Parmi les salarié·e·s au taf, le surcoût en « investissement » dans l’entreprise, publique ou privée, a été particulièrement élevé. Et après avoir été loué·e·s, honoré·e·s, quasi-décoré·e·s, les premières lignes se mettent en grève. C’est ainsi le cas des personnels de la grande distribution comme Auchan ou Carrefour ; des pompiers ; des personnels hospitaliers ; les AESH et les aides à domicile ; des employé·e·s des magasins Leroy Merlin. Et puis la grève des cheminots…
Paradoxalement, plusieurs secteurs en France seraient confrontés à la menace d’une pénurie de main-d’œuvre en ce moment : l’hôtellerie et la restauration, les transports routiers, le bâtiment, l’industrie, l’aide à domicile… Mais où sont les gens qui marnaient dans ces secteurs avant la pandémie et qu’on ne retrouve pas ? D’aucuns cherchent l’explication dans la reconversion, l’auto-entrepreneuriat ; la crise aurait décidé les plus bravaches à sauter le pas. Ou, fatigués et sans espoir de rebosser, pris leur retraite, fût-elle maigre.
Les prolétaires ne comptent plus sur le système capitaliste sur fond de démocratie parlementaire pour vivre dans l’idéal caduc d’une ascension sociale ; le sentiment que les professions de foi des « professionnels » à prendre nos vies en main sont vaines est enraciné. En revanche deux siècles de domestication par le capital, puis l’érosion de la conscience de classe, pèsent sur la capacité à entrevoir une autre définition sociale et politique des modes de production, de distribution, de consommation. La standardisation des rapports sociaux accolée à l’éloignement des individus a renforcé la sensation d’isolement social et les mesures politiques et sanitaires liées à la pandémie l’ont concrétisée. Il faut rompre l’isolement. L’isolement est une extrapolation de la société de classe et aboutit à la désagrégation de la conscience de classe. Il fragilise et pousse au renoncement. La distanciation sociale, elle est là, dans la perte de vue de nos intérêts communs.
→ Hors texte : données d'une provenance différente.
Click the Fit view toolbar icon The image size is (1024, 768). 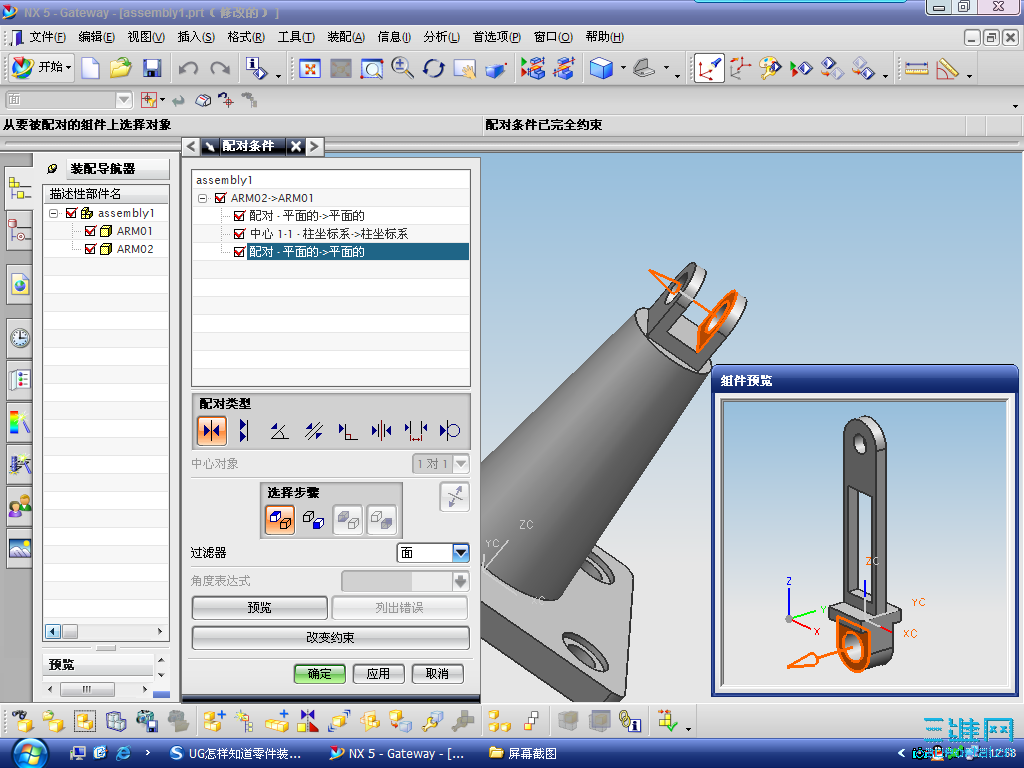tap(311, 68)
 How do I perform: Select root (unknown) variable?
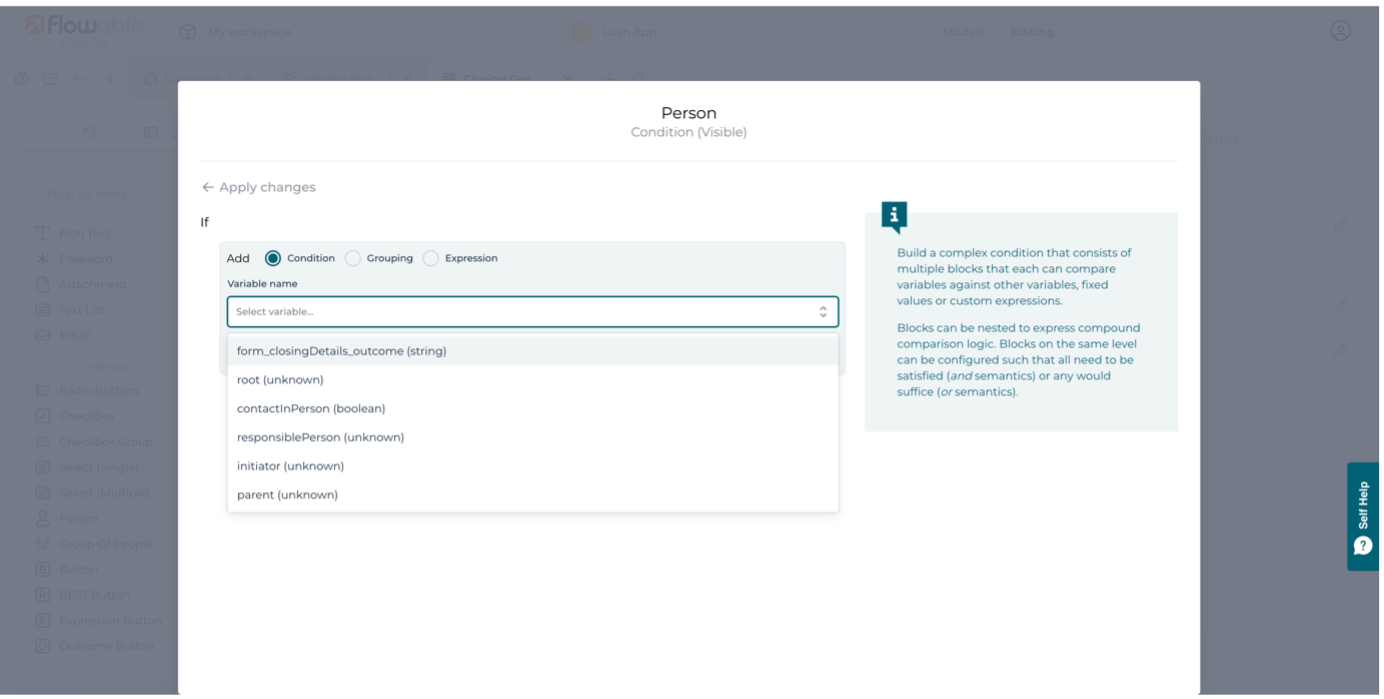[x=280, y=380]
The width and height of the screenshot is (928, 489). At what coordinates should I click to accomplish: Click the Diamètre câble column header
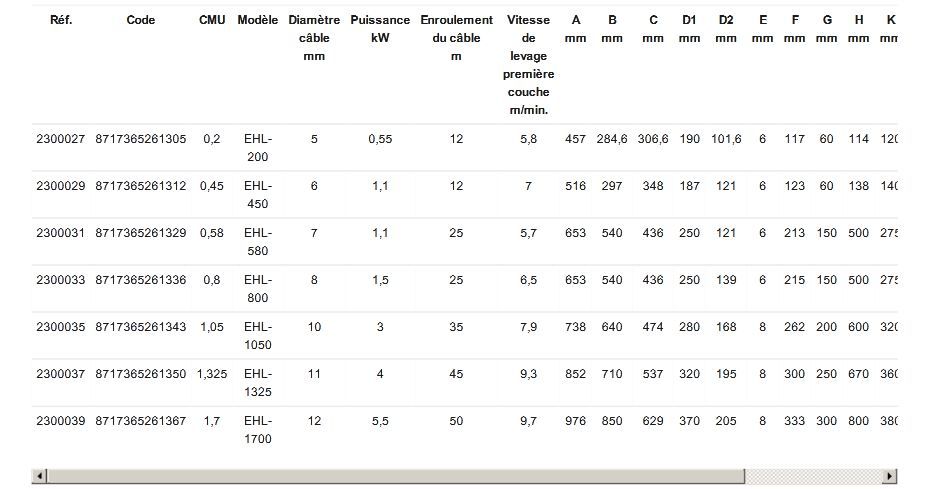(314, 38)
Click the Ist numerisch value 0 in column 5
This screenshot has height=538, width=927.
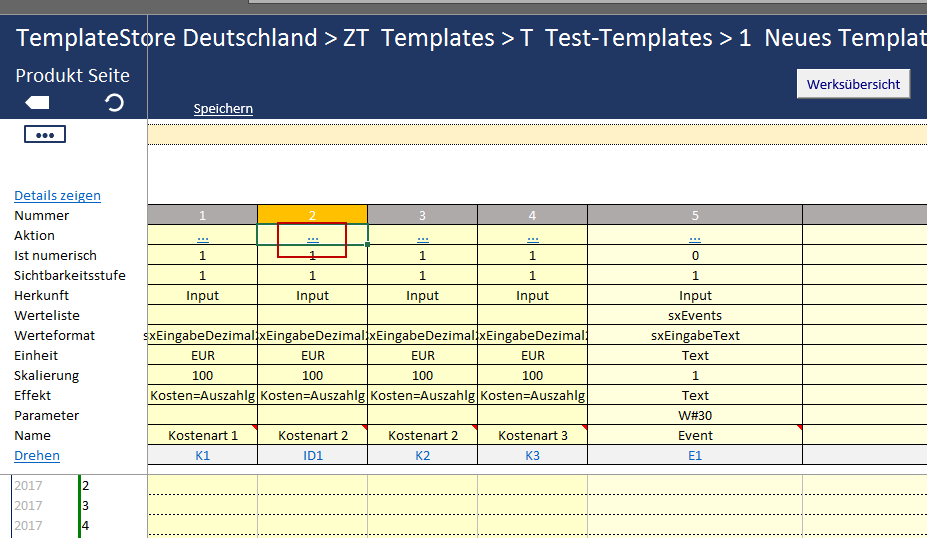[695, 255]
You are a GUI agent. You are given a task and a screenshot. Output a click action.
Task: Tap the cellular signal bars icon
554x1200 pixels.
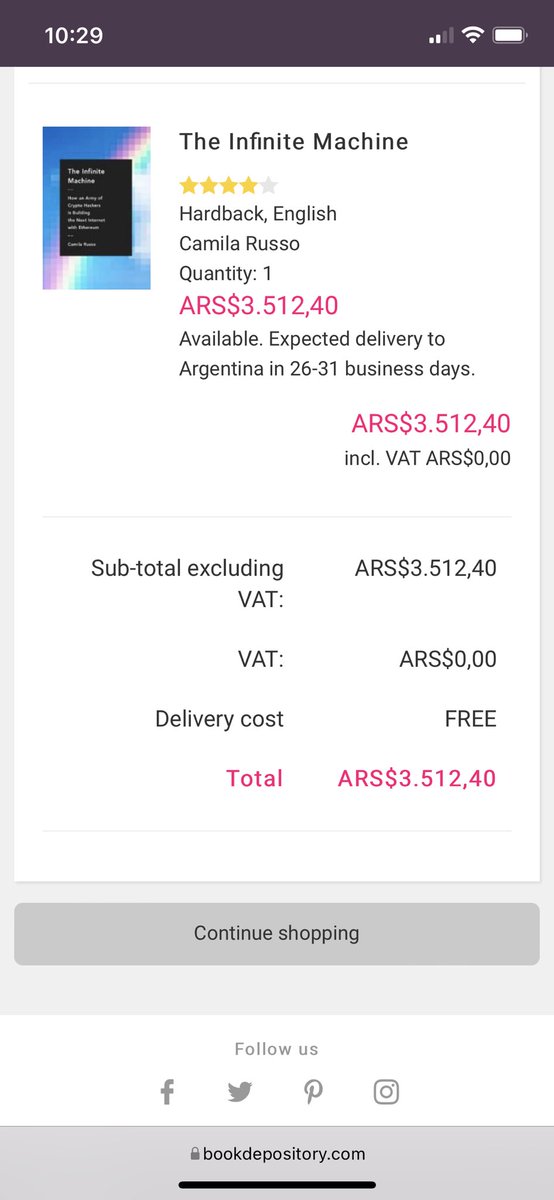440,36
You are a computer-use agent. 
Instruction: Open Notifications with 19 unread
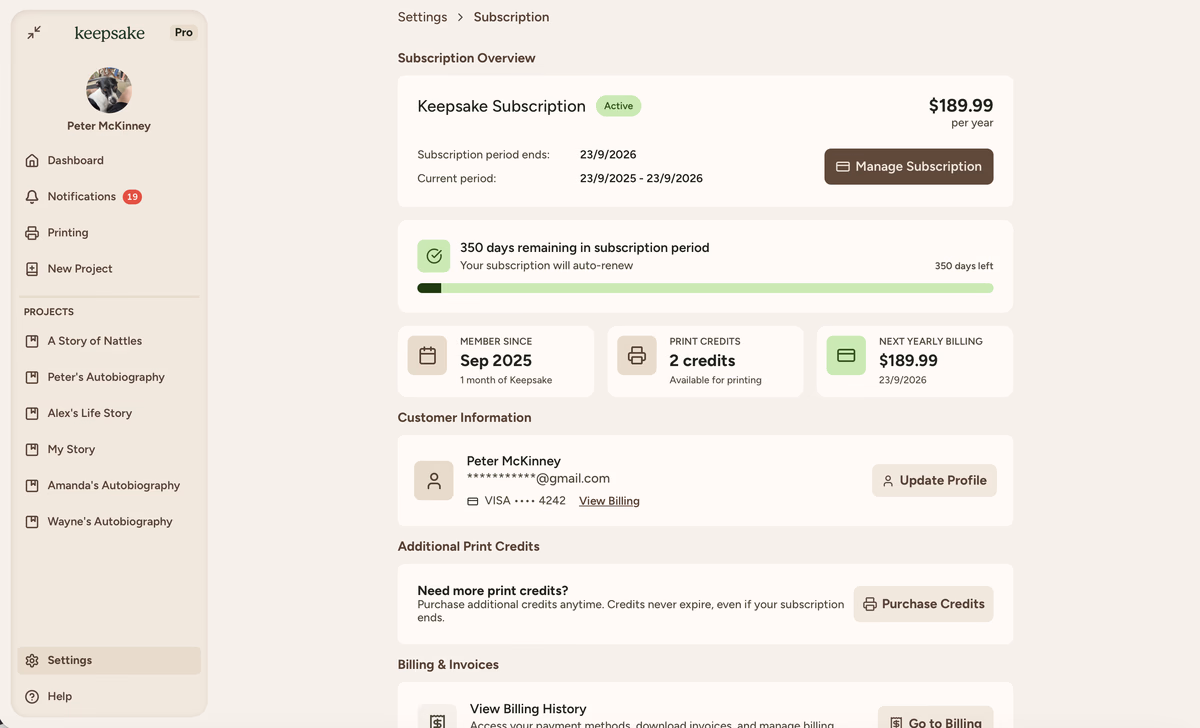click(82, 197)
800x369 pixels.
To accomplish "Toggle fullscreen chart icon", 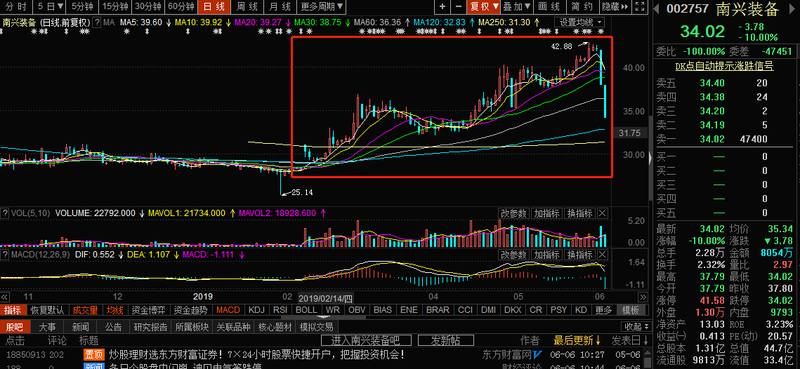I will (x=638, y=7).
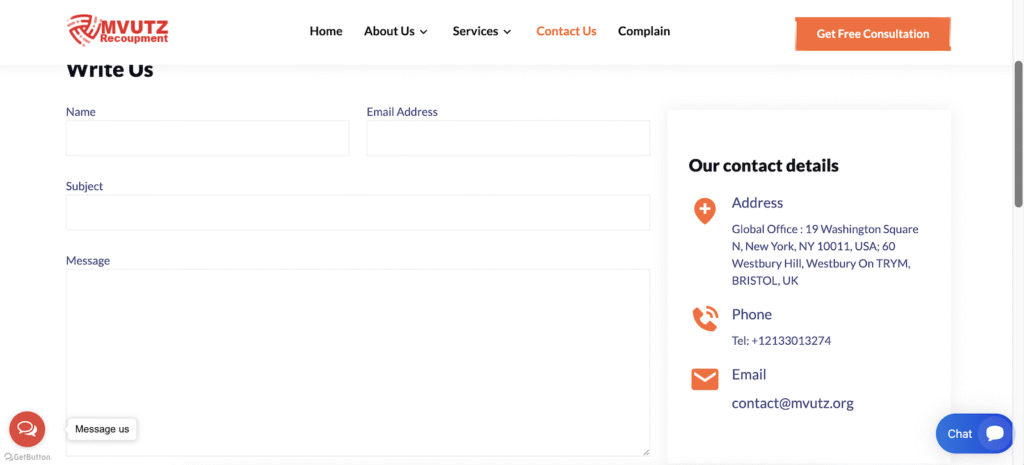Focus the Name input field
Image resolution: width=1024 pixels, height=465 pixels.
click(207, 138)
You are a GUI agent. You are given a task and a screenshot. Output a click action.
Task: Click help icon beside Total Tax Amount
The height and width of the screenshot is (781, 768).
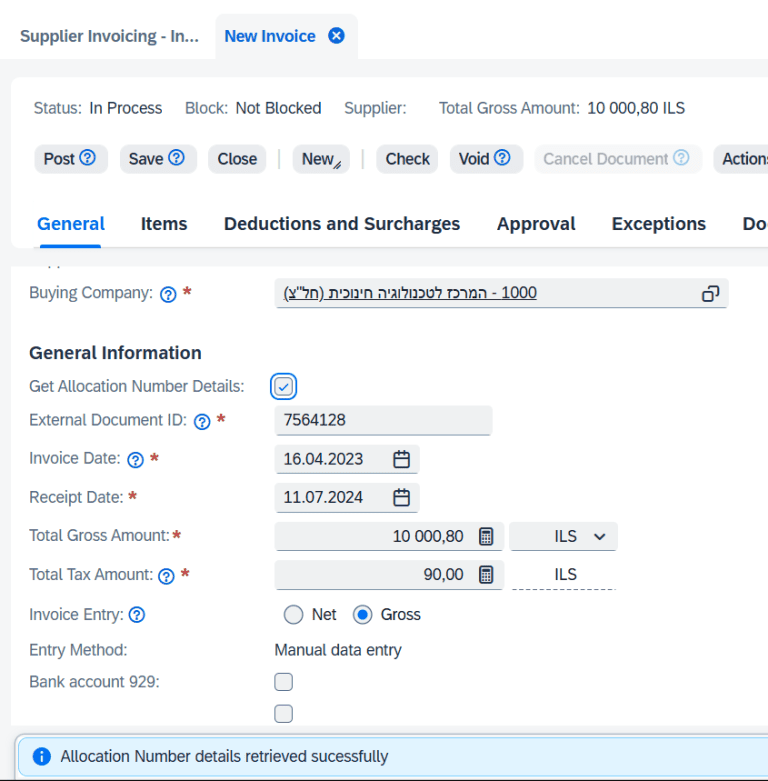pyautogui.click(x=166, y=576)
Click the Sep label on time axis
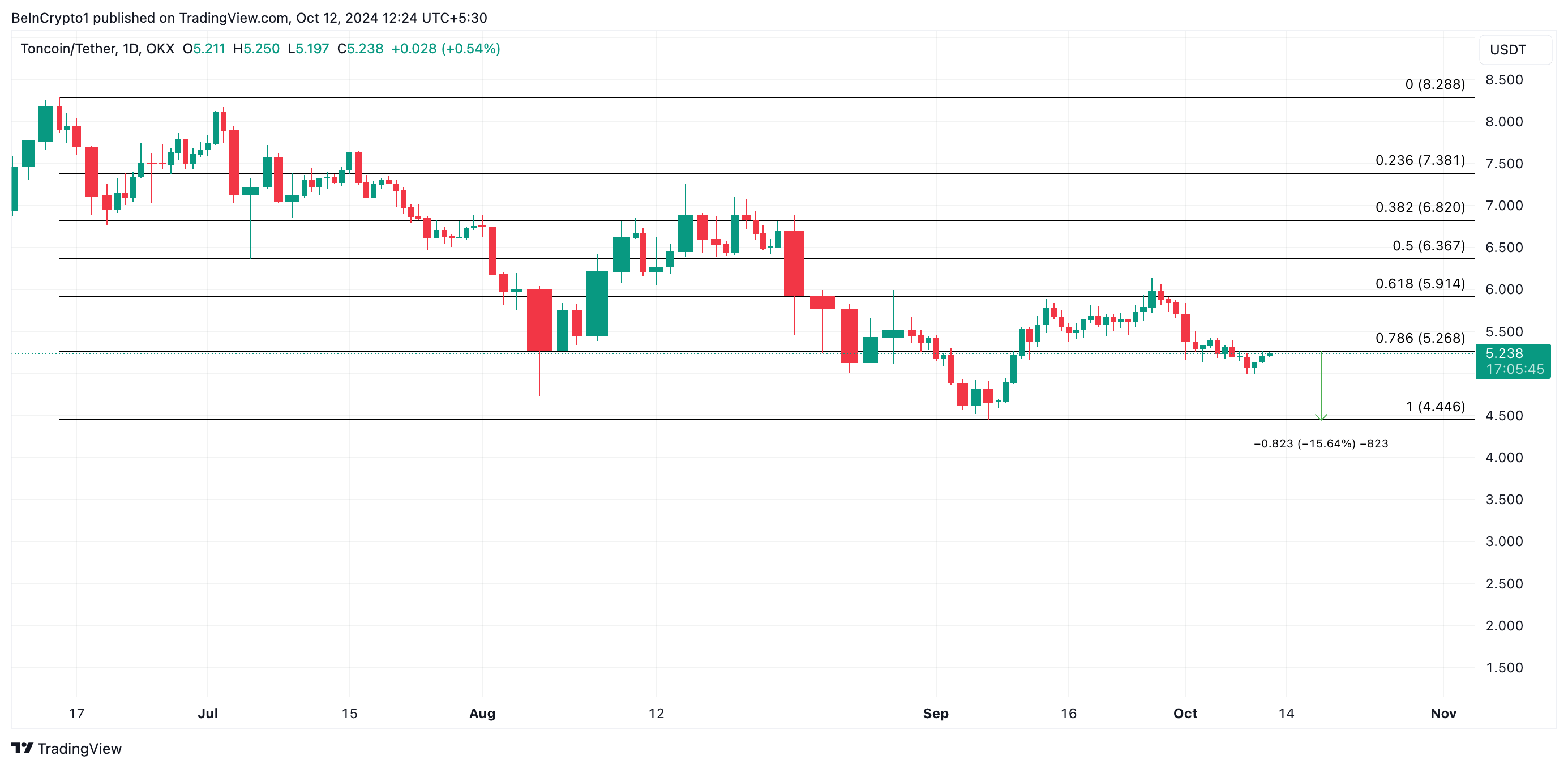The width and height of the screenshot is (1568, 768). tap(936, 713)
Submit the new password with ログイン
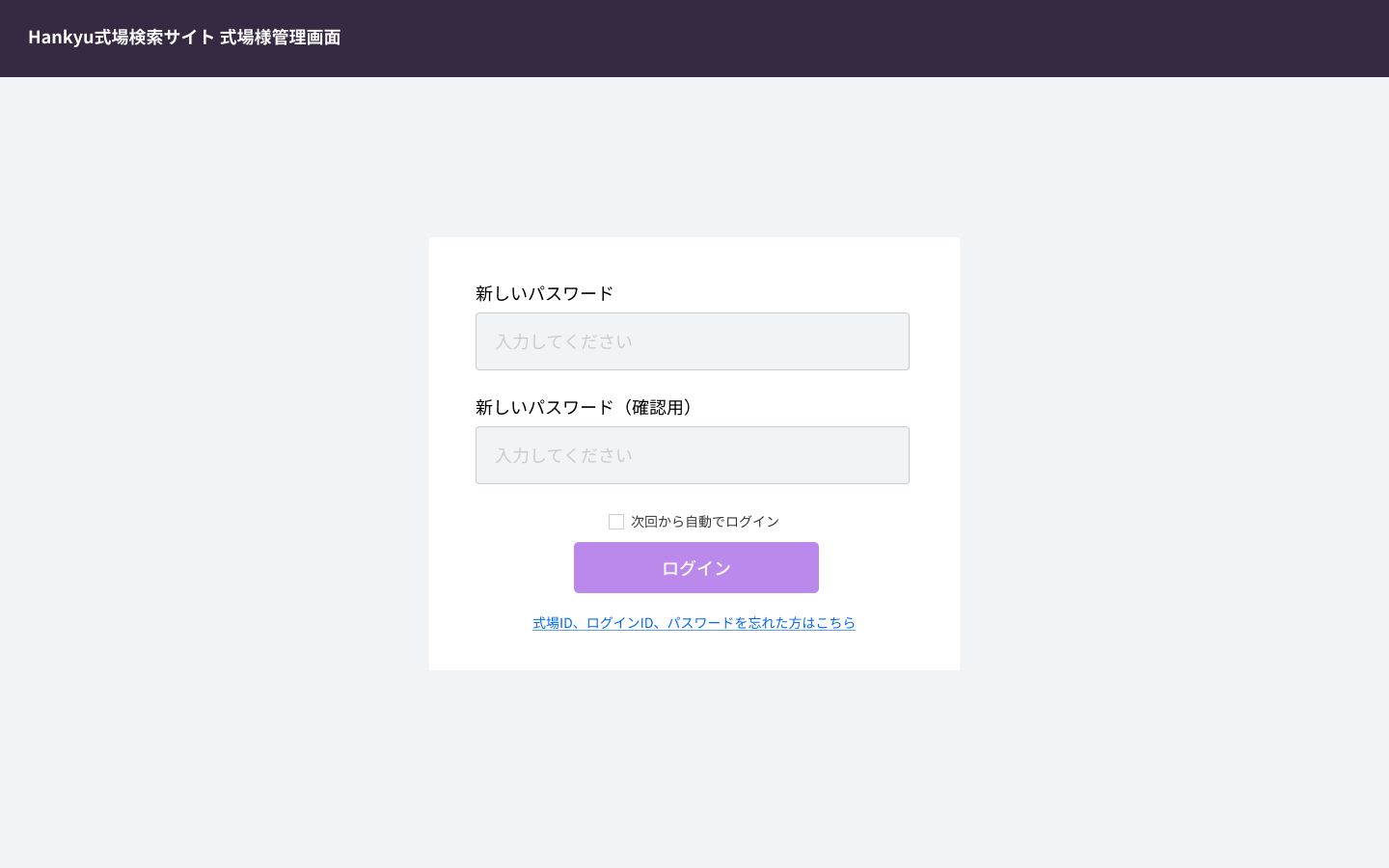The height and width of the screenshot is (868, 1389). 695,568
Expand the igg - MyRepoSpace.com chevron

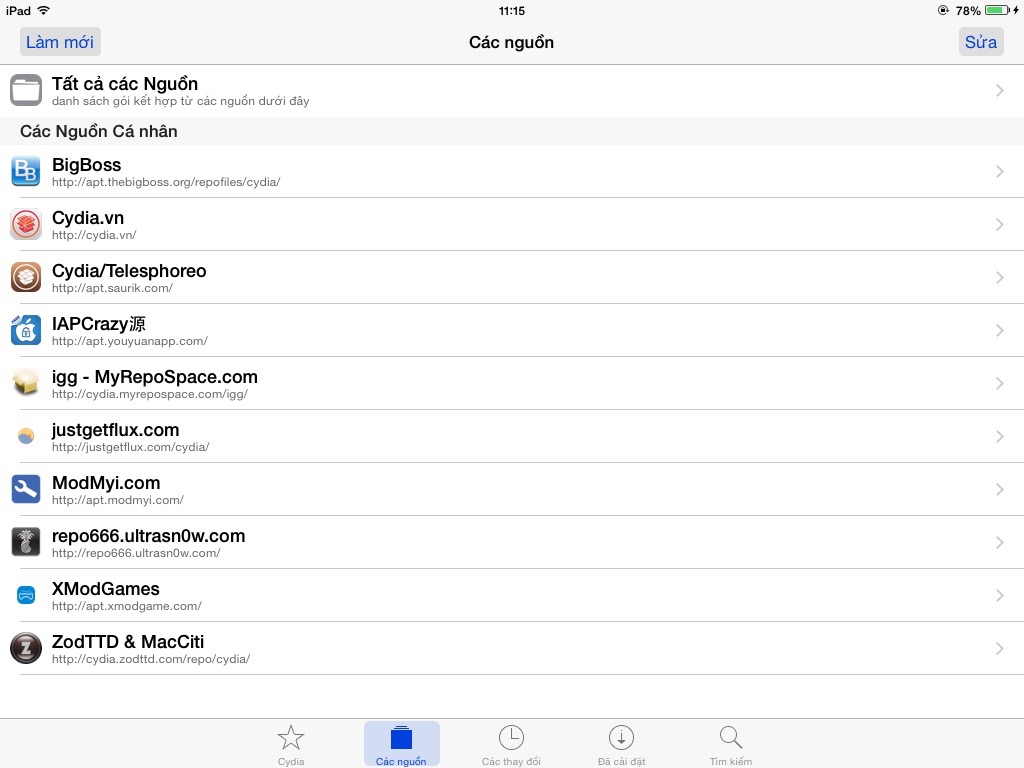tap(999, 384)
Il ne s’agit pas de changer de gouvernement ou de réinstaurer quelque régime qui dégagerait une élite garante du bonheur de toutes et tous. On ne peut se contenter non plus d’un vague citoyennisme, qui nous inscrit sous une forme présentable et vertueuse dans le processus capitaliste.
Le contexte pousse la classe dominée à réagir et des luttes offensives ont payé. Il est temps de faire une pause, de redéfinir les enjeux sociaux, de penser en soi et ensemble, de parler et d’agir, de casser les moules qui nous enserrent. Penser et construire le communisme. Maintenant.